* Tasks:
A - In the flood insurance excerpt, how long is the waiting period when flood insurance is first purchased during the 13-month period after a Flood Insurance Rate Map for the community is revised or updated?
B - Copy the stretch of the flood insurance excerpt from "15. Is there" through "to loan closing." word for word.

15. Is there a waiting period for flood insurance to become effective?
There is normally a 30-day waiting period before flood insurance goes into effect. There are two basic exceptions:
- If the initial purchase of flood insurance is in connection with the making, increasing, extending, or renewing of a loan, there is no waiting period. The coverage becomes effective at the time of the loan, provided the application and presentment of premium are made at or prior to loan closing.
- If the initial purchase of flood insurance is made during the 13-month period following the revision or update of a Flood Insurance Rate Map for the community, there is a 1-day waiting period. In addition to the two basic exceptions, FEMA has issued a policy decision specifying the following four exceptions:
- The 30-day waiting period will not apply when there is an existing insurance policy and an additional amount of flood insurance is required in connection with the making, increasing, extending, or renewing of a loan, such as a second mortgage, home equity loan, or refinancing. The increased amount of flood coverage will be effective as of the time of the loan closing, provided the increased amount of coverage is applied for and the presentment of additional premium is made at or prior to the loan closing.

* Given data:
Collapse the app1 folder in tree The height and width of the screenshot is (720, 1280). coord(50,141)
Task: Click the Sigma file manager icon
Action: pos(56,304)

* Per-task answers:
A - It is a 1-day waiting period.

B -
15. Is there a waiting period for flood insurance to become effective?
There is normally a 30-day waiting period before flood insurance goes into effect. There are two basic exceptions:
- If the initial purchase of flood insurance is in connection with the making, increasing, extending, or renewing of a loan, there is no waiting period. The coverage becomes effective at the time of the loan, provided the application and presentment of premium are made at or prior to loan closing.